Policy, Not Law: The Divisional Court Discusses the Clergy Principle

  • July 03, 2021
  • Denise Baker and Lia Boritz

On May 5, 2021, the Ontario Divisional Court released its decision in Masters v Claremont Development Corporation[1], which discusses the Clergy principle, as well as the jurisdiction of the Divisional Court to review decisions of the Local Planning Appeal Tribunal (“LPAT”).

Clergy Principle

The Clergy principle is taken from Clergy Properties Ltd v Mississauga (City)[2], and states that, generally, land use planning applications should be tested against the law and policy documents in place at the date of the application. As noted by Justice Lederer in Masters, the underlying concern in respect of this principle is procedural fairness:

How could it be fair to require than an application adhere to an understood policy framework and then, in the course of examining the proposal, change the policy foundation thereby making it more difficult, perhaps even impossible, for the application to succeed?

At issue in Masters was an application to have lands rezoned from agricultural to residential uses and subdivided. The application was initially filed by Toko Investments Ltd. (“Toko”) in 1990 but lay dormant for some time. In 2012, Claremont Development Corporation (“Claremont”), which had purchased the lands from Toko, submitted a revised application to amend the zoning by-law and a draft plan of subdivision.
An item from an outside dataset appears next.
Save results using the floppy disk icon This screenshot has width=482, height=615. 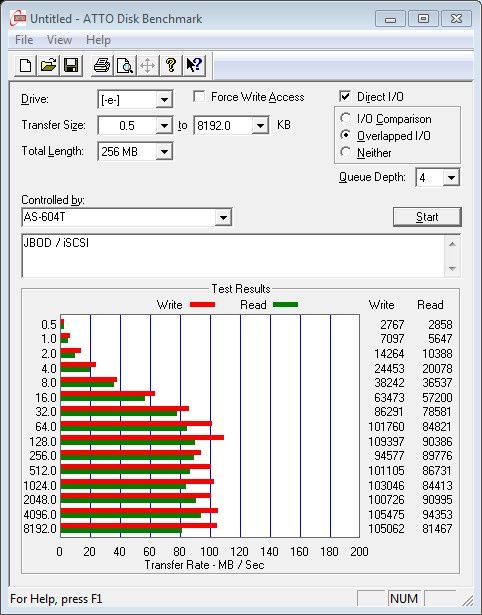(x=71, y=65)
In 2018, further planning applications were made by Claremont, which were referred to as “...an update and consolidation of the original 1990 applications.”

These applications were brought forward on the premise that they would be reviewed under the planning policies which existed at the time the applications were first made in 1990. However, in the nearly 30 years since the initial applications, an entirely new official plan had been adopted by the City of Pickering and approved by the OMB. In addition, two new regional plans had been approved since 1991.